Work to be completed:
Of the entries below, return exactly those lines that fall between the one containing "Home (86, 27)" and the one containing "목록 (1374, 2058)", the two end lines included.

Records for the task Block Start

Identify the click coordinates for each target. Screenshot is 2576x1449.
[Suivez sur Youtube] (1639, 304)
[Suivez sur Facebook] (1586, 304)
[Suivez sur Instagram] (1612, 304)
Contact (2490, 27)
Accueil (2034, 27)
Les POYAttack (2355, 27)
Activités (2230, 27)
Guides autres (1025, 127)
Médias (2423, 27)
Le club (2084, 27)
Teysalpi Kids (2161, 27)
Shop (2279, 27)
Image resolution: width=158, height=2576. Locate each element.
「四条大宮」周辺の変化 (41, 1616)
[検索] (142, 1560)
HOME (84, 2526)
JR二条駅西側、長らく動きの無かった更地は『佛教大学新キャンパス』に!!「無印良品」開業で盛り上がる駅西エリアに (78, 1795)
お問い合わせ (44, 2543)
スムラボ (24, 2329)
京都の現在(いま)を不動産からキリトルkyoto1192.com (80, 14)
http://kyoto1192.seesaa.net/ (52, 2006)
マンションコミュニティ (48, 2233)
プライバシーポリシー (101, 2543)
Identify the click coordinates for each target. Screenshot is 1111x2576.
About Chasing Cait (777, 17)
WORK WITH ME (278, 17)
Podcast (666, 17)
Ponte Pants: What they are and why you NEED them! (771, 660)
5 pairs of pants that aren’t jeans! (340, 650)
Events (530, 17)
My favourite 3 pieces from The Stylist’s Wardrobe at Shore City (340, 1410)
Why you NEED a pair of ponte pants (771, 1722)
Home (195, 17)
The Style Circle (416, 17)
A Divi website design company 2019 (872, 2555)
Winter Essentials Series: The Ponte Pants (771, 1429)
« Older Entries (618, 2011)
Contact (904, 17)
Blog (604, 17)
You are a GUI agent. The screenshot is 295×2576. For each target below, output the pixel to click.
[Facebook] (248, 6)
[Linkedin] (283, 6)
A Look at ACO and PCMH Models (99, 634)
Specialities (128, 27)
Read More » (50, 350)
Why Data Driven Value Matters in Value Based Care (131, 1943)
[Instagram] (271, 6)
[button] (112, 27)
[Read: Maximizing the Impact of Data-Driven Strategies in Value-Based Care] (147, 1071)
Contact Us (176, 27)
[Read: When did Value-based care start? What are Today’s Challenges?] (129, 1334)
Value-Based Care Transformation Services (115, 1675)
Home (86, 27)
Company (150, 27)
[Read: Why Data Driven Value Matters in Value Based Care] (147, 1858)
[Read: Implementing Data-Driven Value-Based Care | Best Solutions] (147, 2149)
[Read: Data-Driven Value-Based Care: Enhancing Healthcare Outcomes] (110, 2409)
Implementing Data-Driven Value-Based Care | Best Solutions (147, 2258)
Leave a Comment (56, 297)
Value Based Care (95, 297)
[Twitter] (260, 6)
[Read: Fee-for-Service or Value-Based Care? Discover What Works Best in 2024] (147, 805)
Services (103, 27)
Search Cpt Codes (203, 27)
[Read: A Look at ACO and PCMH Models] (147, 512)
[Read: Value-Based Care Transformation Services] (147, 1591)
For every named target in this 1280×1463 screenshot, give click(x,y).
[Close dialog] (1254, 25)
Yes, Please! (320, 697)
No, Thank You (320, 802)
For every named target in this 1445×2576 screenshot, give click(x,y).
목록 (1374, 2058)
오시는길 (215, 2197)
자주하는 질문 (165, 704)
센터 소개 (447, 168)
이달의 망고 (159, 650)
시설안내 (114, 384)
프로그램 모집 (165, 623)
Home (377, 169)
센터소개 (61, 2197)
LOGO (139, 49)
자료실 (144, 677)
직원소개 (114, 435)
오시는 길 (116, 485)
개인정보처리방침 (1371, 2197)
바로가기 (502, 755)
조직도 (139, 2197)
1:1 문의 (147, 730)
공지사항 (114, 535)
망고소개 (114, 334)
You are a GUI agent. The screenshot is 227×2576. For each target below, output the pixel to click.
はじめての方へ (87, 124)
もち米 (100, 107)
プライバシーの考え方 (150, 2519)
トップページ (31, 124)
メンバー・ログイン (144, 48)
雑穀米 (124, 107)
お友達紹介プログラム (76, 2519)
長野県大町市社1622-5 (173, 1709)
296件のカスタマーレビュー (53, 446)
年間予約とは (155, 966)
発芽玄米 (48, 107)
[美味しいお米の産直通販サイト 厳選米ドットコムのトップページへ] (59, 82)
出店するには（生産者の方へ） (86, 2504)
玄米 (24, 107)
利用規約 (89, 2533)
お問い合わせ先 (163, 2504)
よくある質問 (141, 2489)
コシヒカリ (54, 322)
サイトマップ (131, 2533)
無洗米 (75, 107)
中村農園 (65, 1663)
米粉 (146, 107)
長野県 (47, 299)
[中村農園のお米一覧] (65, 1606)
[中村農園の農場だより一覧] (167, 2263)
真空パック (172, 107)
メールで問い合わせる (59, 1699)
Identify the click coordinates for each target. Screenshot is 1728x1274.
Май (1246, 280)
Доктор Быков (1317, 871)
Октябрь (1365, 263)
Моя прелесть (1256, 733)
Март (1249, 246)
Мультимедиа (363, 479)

Records for the task Block End

Solved problem:
Home (86, 27)
Company (150, 27)
[Read: Why Data Driven Value Matters in Value Based Care] (147, 1858)
[Read: Implementing Data-Driven Value-Based Care | Best Solutions] (147, 2149)
[Read: Data-Driven Value-Based Care: Enhancing Healthcare Outcomes] (110, 2409)
Implementing Data-Driven Value-Based Care | Best Solutions (147, 2258)
Leave a Comment (56, 297)
Value Based Care (95, 297)
[Twitter] (260, 6)
[Read: Fee-for-Service or Value-Based Care? Discover What Works Best in 2024] (147, 805)
Services (103, 27)
Search Cpt Codes (203, 27)
[Read: A Look at ACO and PCMH Models] (147, 512)
[Read: Value-Based Care Transformation Services] (147, 1591)
For every named target in this 1280×1463 screenshot, give click(x,y).
[Close dialog] (1254, 25)
Yes, Please! (320, 697)
No, Thank You (320, 802)
For every named target in this 1445×2576 screenshot, give click(x,y).
목록 (1374, 2058)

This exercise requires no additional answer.